-- DATA SHOWN follows --

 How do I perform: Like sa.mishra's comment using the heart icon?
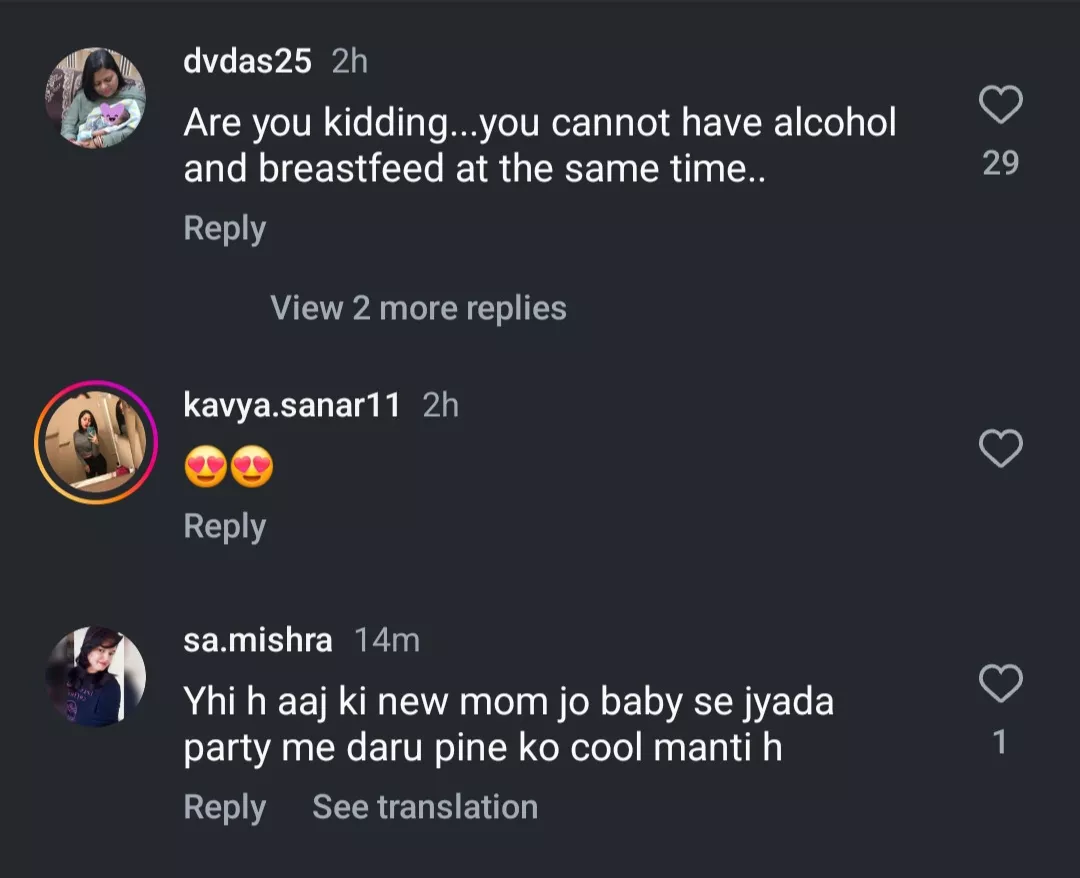1000,684
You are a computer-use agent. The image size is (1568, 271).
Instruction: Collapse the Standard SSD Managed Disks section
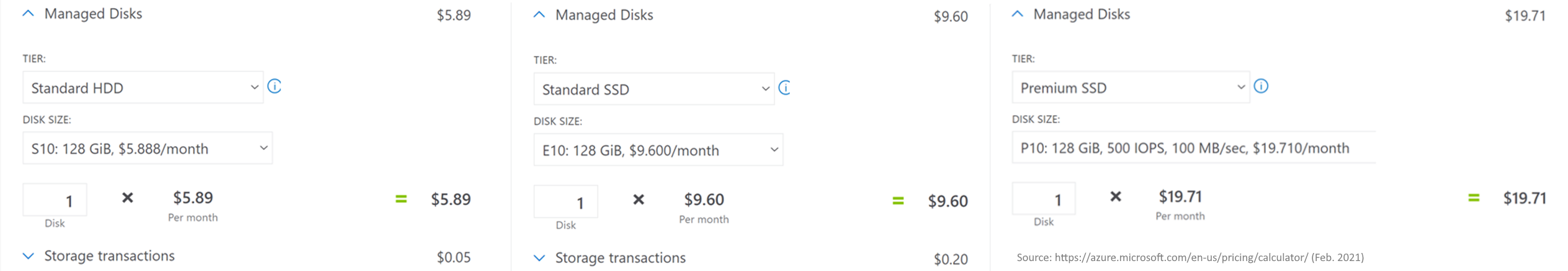tap(539, 15)
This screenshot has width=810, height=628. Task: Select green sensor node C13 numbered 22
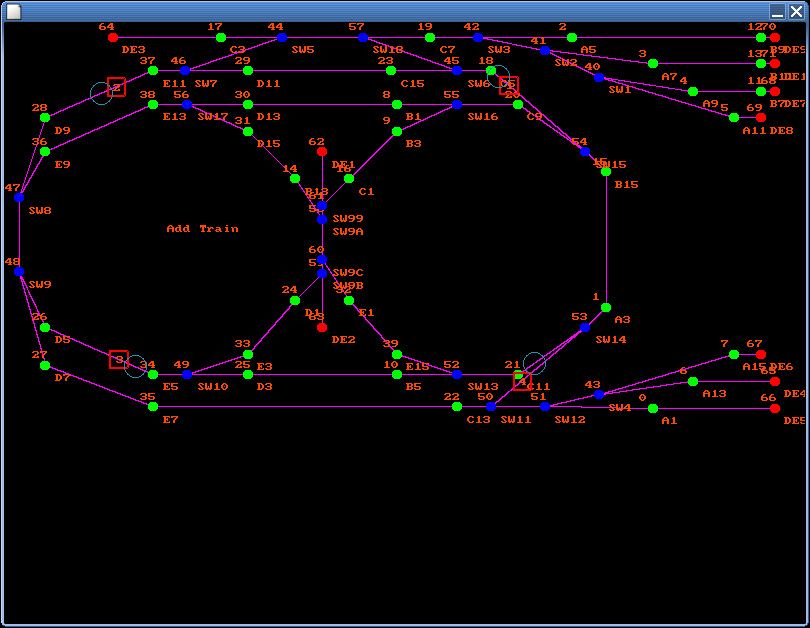(x=457, y=407)
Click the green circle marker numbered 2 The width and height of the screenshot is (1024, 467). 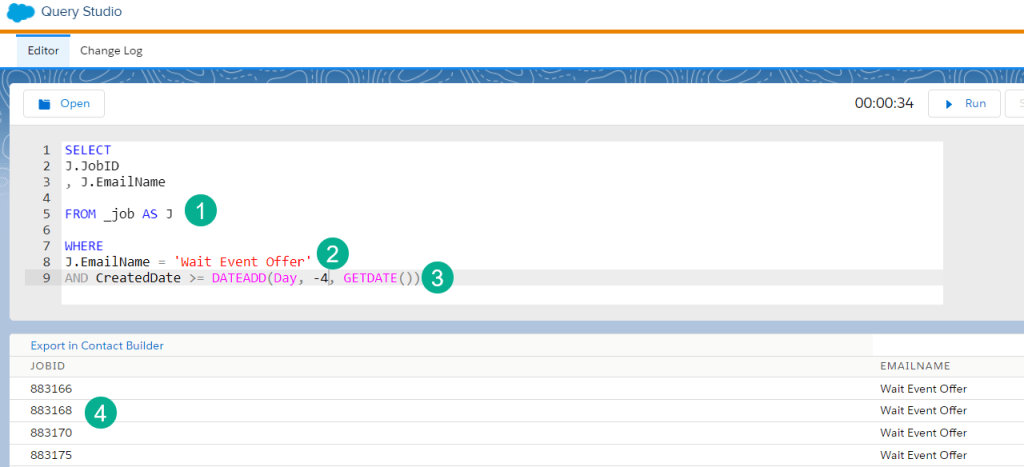click(331, 253)

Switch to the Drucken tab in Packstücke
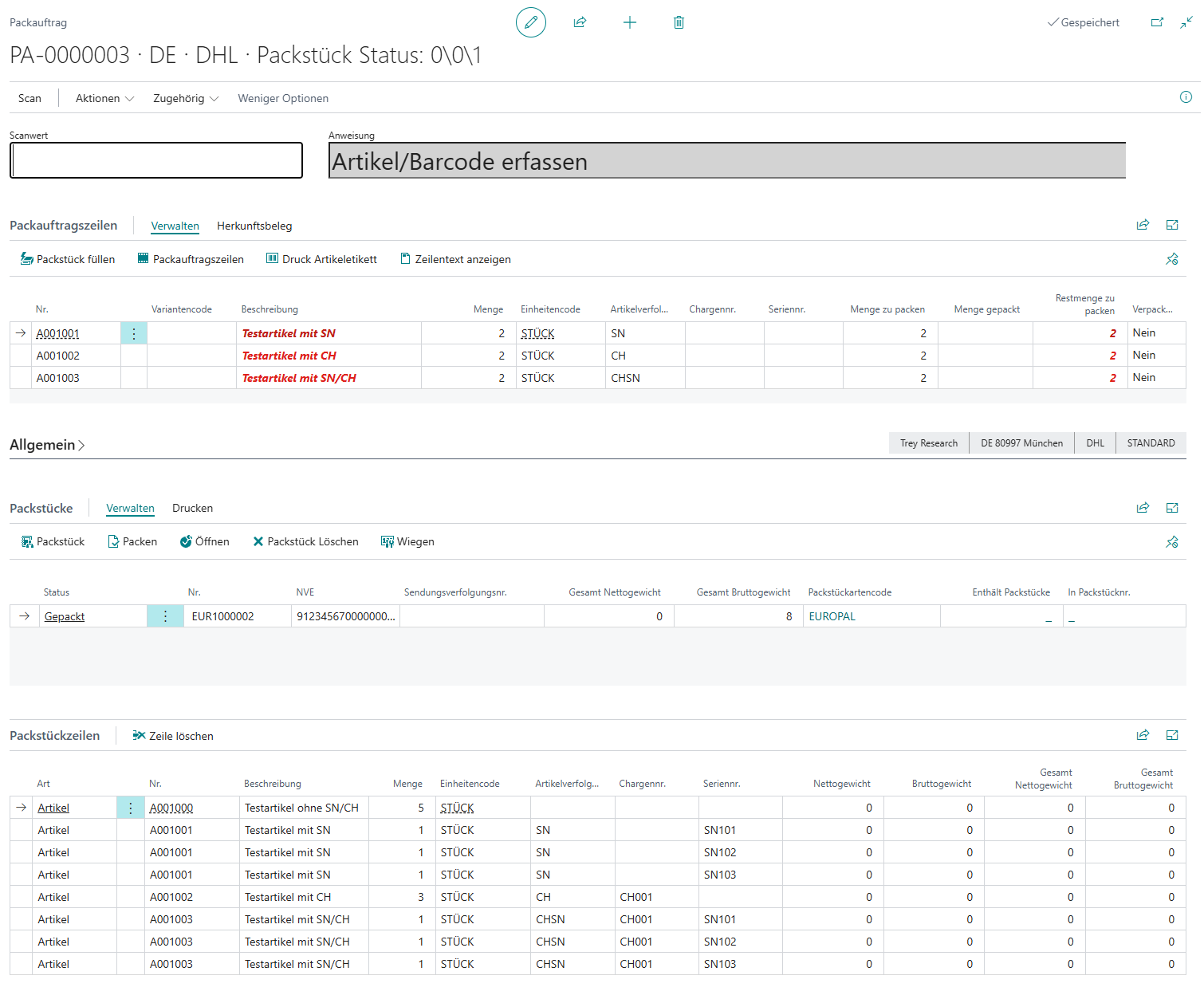pos(192,508)
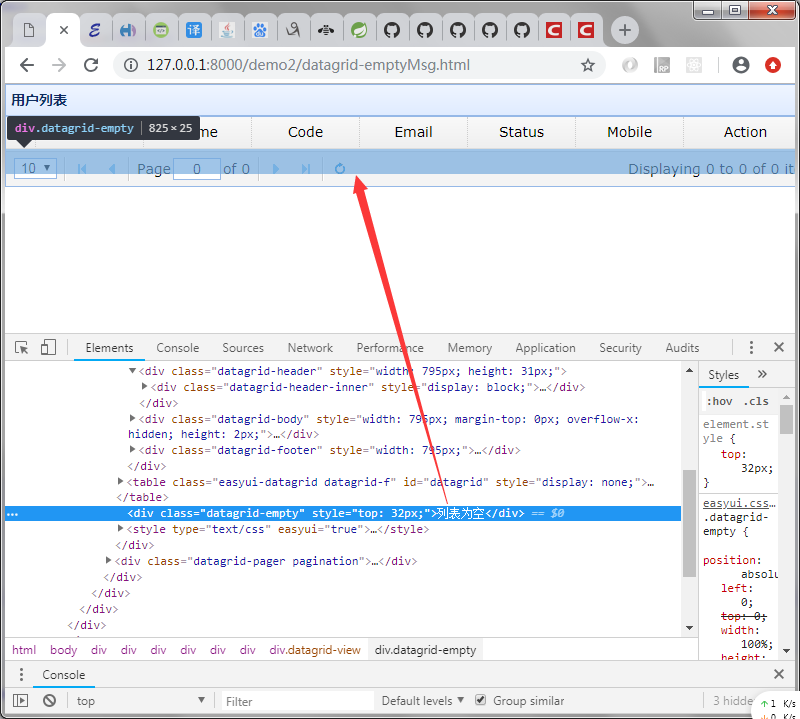This screenshot has width=800, height=719.
Task: Toggle the device toolbar icon
Action: tap(48, 348)
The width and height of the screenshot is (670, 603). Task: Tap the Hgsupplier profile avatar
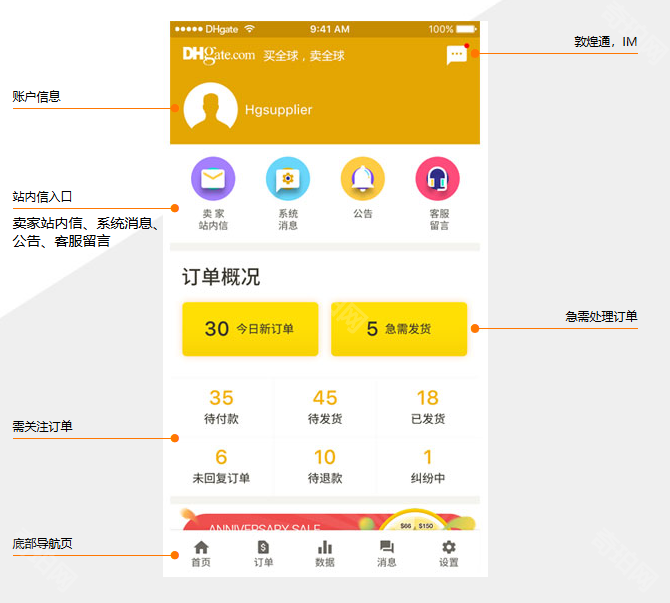(x=211, y=109)
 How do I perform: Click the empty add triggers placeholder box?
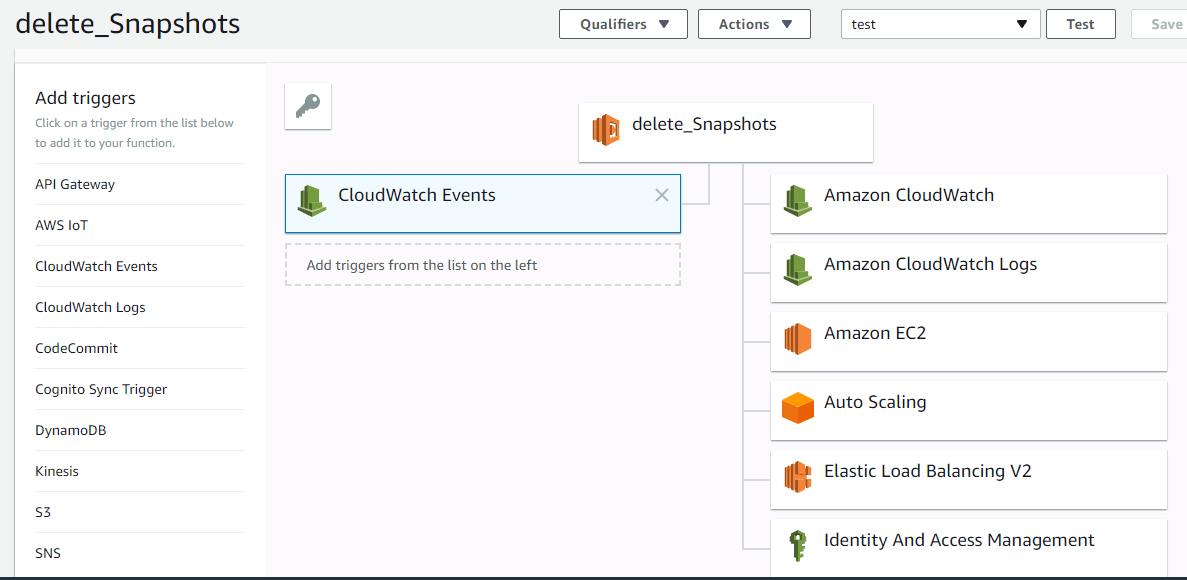point(482,265)
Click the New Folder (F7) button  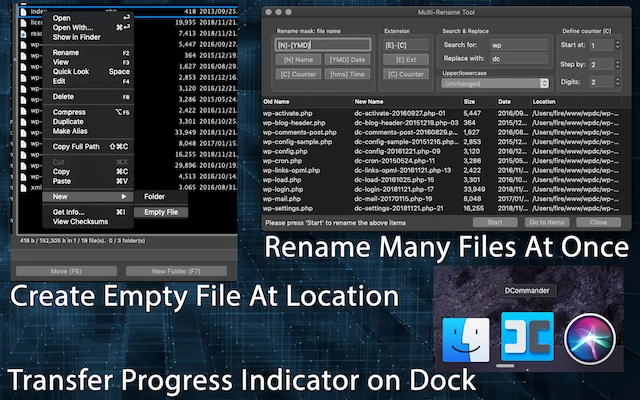pos(176,271)
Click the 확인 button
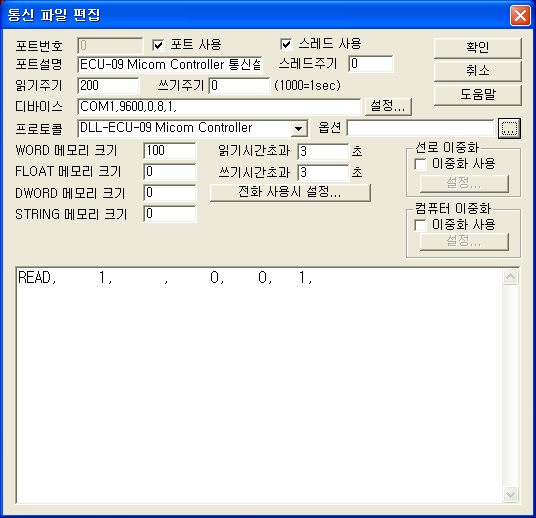 [478, 48]
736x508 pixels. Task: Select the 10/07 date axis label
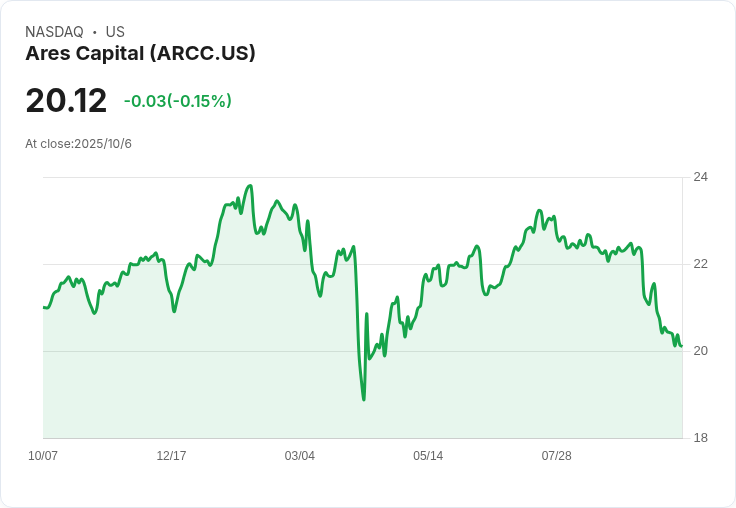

-- DATA SHOWN concluded --

The answer should consist only of the lines from the line with "Click the 확인 button" through the last line of the data, repeated exactly; pictures stay out.

* SOLUTION FOR THIS EXERCISE
Click the 확인 button
 [478, 48]
736x508 pixels. Task: Select the 10/07 date axis label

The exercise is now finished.